LAS VEGAS (AP) - Troubled casino operator Riviera Holdings Corp.
says that its losses narrowed in the first quarter as the company booked a gain related to the fair value of derivatives, although its gaming operations continued to suffer.
Riviera, which has defaulted on its credit agreements, is working to refinance or restructure its debt, but has said Chapter 11 bankruptcy protection may be necessary.
On Friday, the Las Vegas-based company expressed confidence that it will maintain sufficient cash flow to meet its operating obligations and maintain its properties. Riviera owns and operates the Riviera Hotel and Casino on the Las Vegas Strip and the Riviera Black Hawk Casino in Black Hawk, Colo.
Riviera lost $1 million, or 8 cents per share, in the period that ended on March 31. That's compared with a loss of $5.8 million, or 47 cents per share, a year earlier.
Revenue tumbled 28 percent to $34.7 million from $48 million.
As of March 31, Riviera had $16.3 million in cash and cash equivalents.
Riviera chose to skip paying a $4 million interest payment in March to preserve liquidity.
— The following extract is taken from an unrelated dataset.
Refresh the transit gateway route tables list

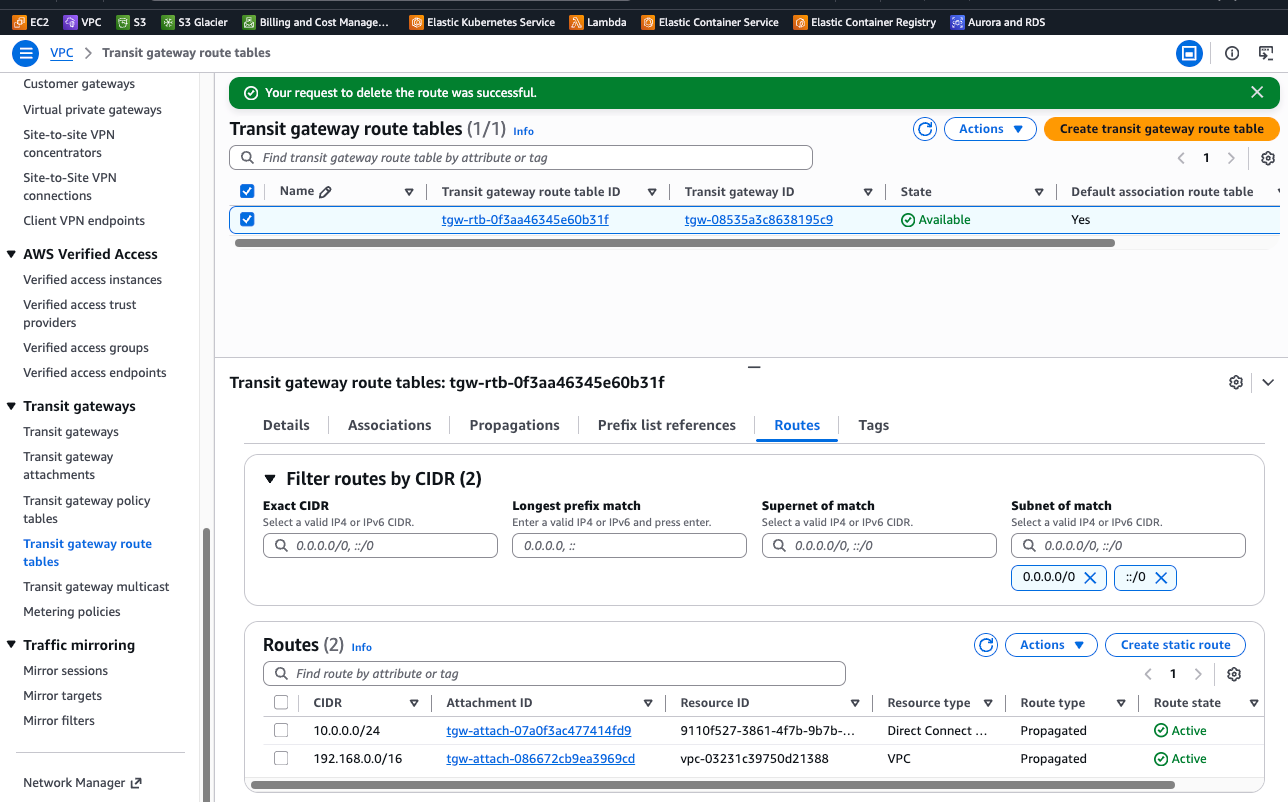925,129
Chairman and Chief Executive William Westerman said Friday that "the continuing devastating competitive pressure on room rates, the rapidly declining visitation to Las Vegas, especially by convention attendees, verify we made the correct decision."
Riviera shares surged 24 cents, or 13.3 percent, to $2.04 on Friday. The stock has traded between 79 cents and $18.12 during the past 52 weeks.